Ellner is married to Carmen Hercilia Sánchez and has two children.

Academic career

In addition to being a full-time professor at the UDO, Ellner has been a visiting professor at the Universidad Central de Venezuela (1994-2001), St. John Fisher College in Rochester, NY (2001), Georgetown University (2004), Duke University (2005), Universidad de Buenos Aires (2010), the Australian National University (2013) and Tulane University (2015), and has taught at the School of International and Public Affairs of Columbia University (2011) and Johns Hopkins University (2012).

Scholarship

Ellner centered his research on the internal currents of political parties and the labor movement that often gave rise to schisms in subsequent decades.

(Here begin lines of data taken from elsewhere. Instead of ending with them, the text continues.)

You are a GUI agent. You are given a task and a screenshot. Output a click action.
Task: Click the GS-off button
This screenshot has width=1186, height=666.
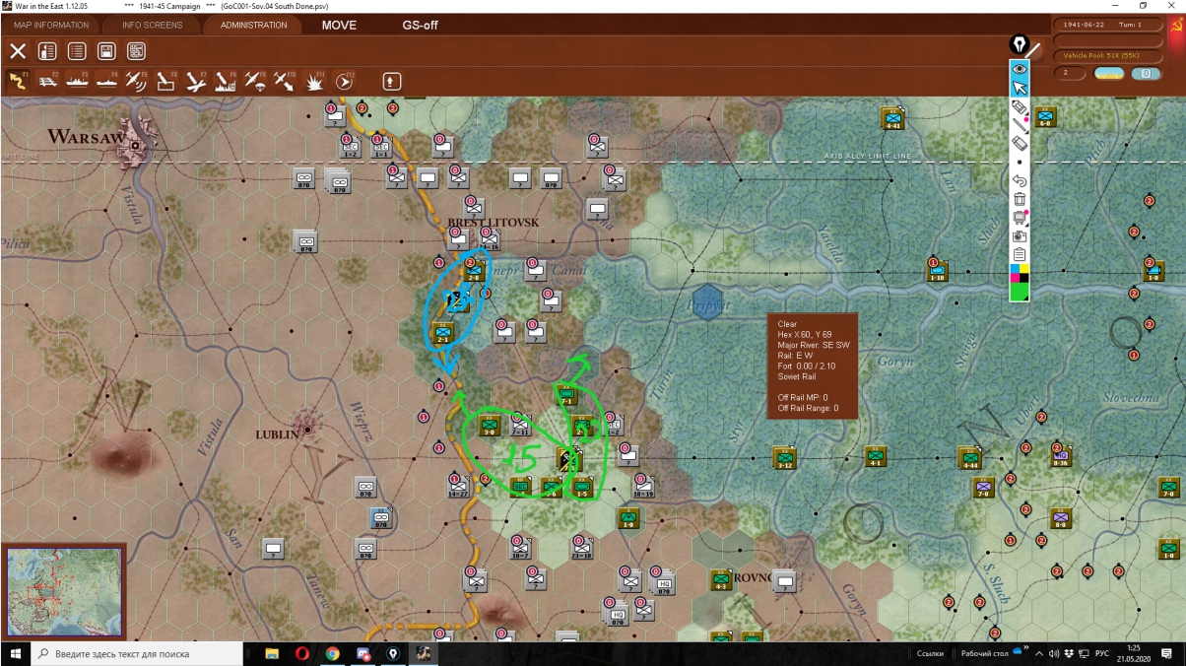pos(420,25)
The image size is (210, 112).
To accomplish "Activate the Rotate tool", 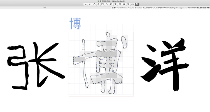I will click(107, 4).
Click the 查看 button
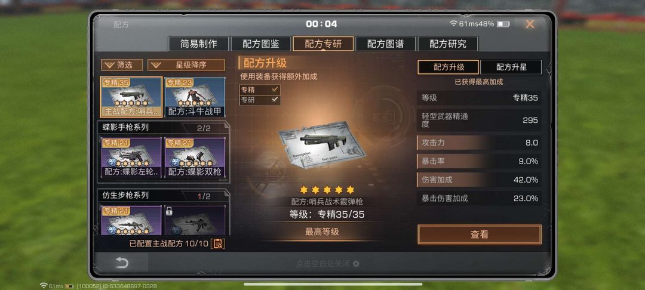The image size is (645, 290). coord(479,235)
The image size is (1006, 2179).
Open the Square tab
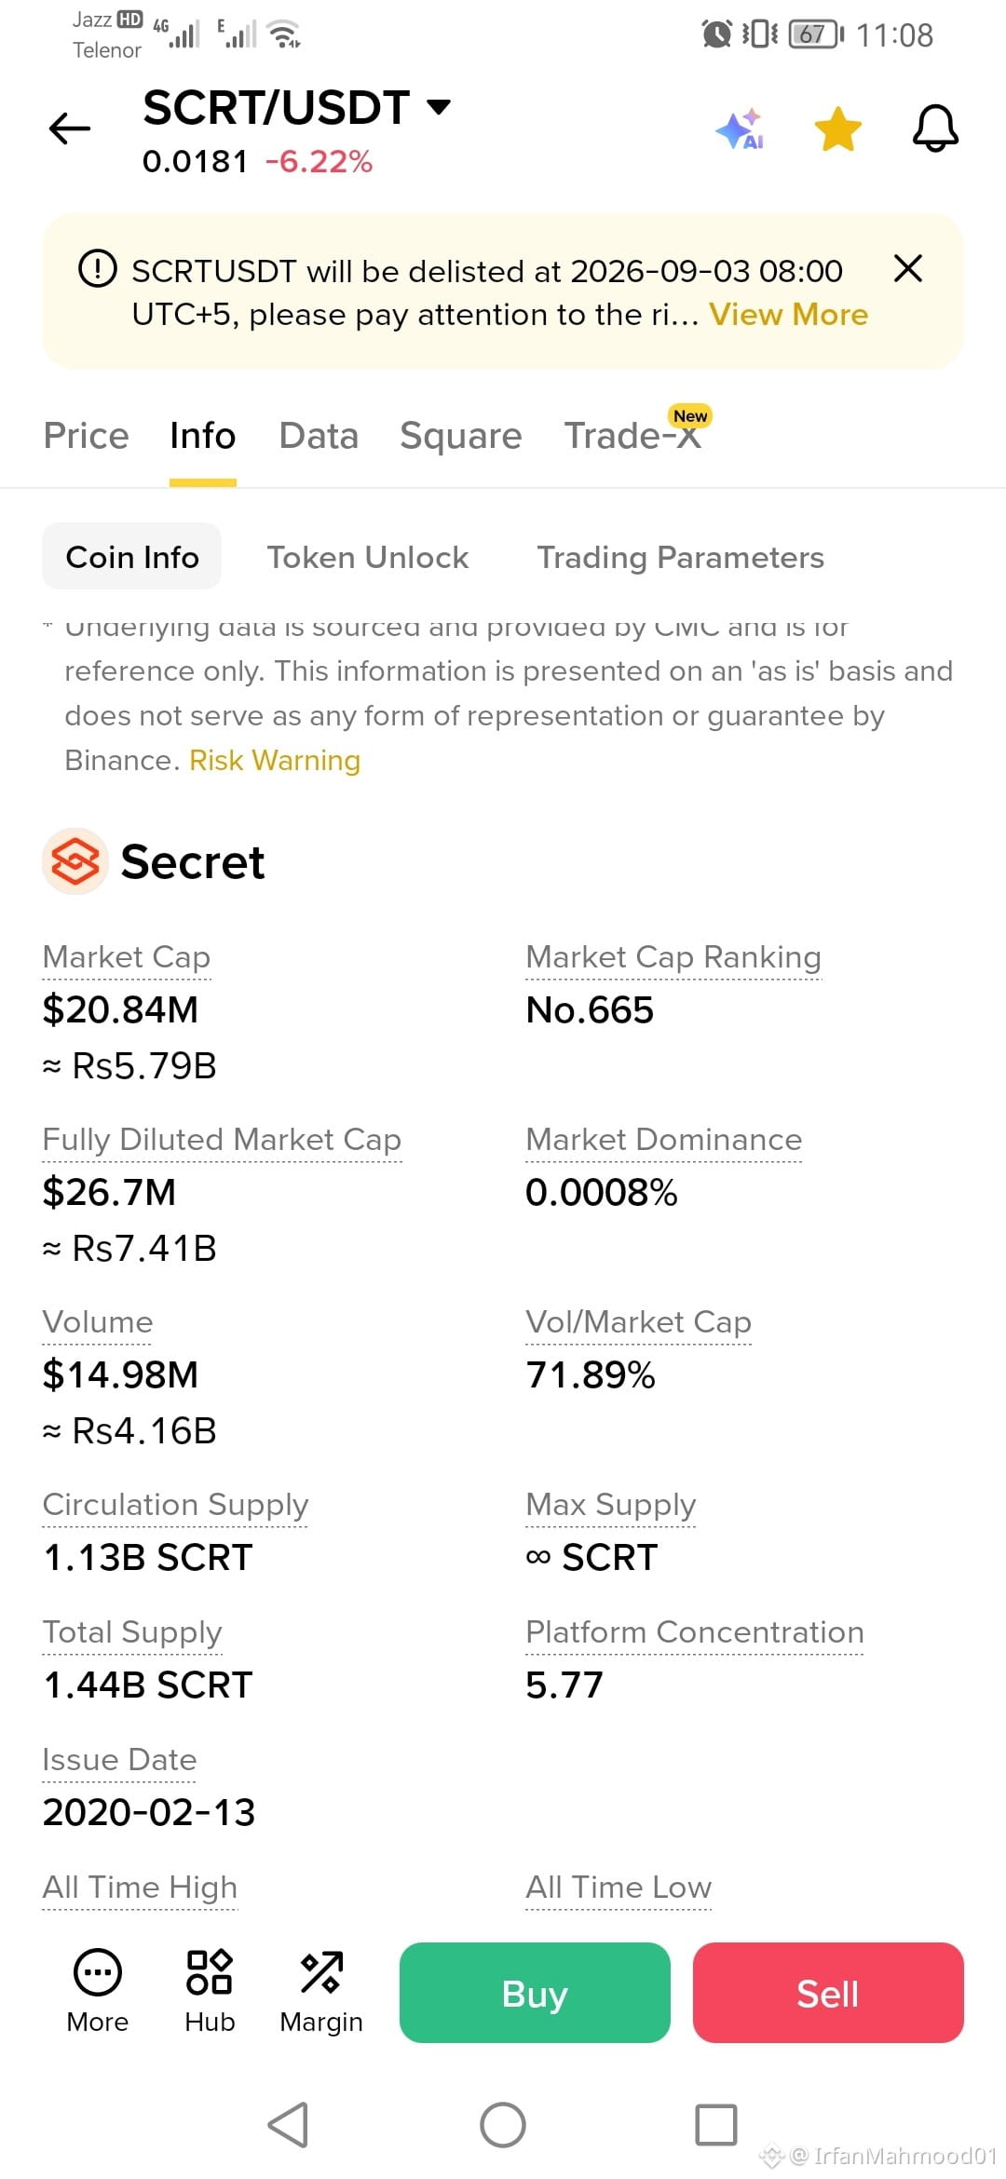click(x=461, y=436)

In his dissertation and subsequent articles, he traced the left-leaning factions within the social democratic Democratic Action party (AD) in the 1940s that were the seeds of splits in the 1960s giving rise to the Revolutionary Left Movement (MIR), the People's Electoral Movement (Venezuela) and internal blocs in succeeding decades.[2] Similarly, his Venezuela’s Movimiento al Socialismo: From Guerrilla Defeat to Innovative Politics demonstrates that the most avid and committed supporters of the armed struggle in the 1960s ended up breaking with the Communist Party of Venezuela(PCV) to form the Movement for Socialism (MAS) in 1971 and other parties.[3] Ellner concludes that internal party tensions prior to the era of neoliberalism in the 1990s went beyond personality clashes and personal ambitions and had political and even ideological implications. This thesis runs counter to widely held assertions reflected in scholarly writing that political disputes within and between establishment parties in Venezuela during those years were largely devoid of issues of substance.[4]

In several works beginning in 1989,[5] Ellner employed the concept of “Venezuelan exceptionalism” to describe what he considered to be an exaggerated view of the attractiveness of the nation’s liberal democracy since the outset of the modern democratic period in 1958.[6] Ellner claimed that Venezuela’s status as an oil exporter and its democratic stability convinced many scholars and Venezuelans in general that the nation was not susceptible to the military coups and political and social disorders that plagued its Latin American neighbors in the 1960s and 1970s.[7] Ellner argued that Venezuela’s relatively high degree of social mobility did not necessarily reduce levels of social tension and conflict.[8] He also contended that the depiction of Venezuela as a “model” or “showcase” democracy overlooked alleged violations of democratic norms during the post-1958 period.[9] Nevertheless, unlike Venezuelan President Hugo Chávez and many of his followers,[10] Ellner pointed to certain advances in the area of national development, which according to him came to a halt with the implementation of neoliberal policies after 1989.[11] Other writers in the 1990s also analyzed “Venezuelan exceptionalism” from distinct perspectives.[12][13]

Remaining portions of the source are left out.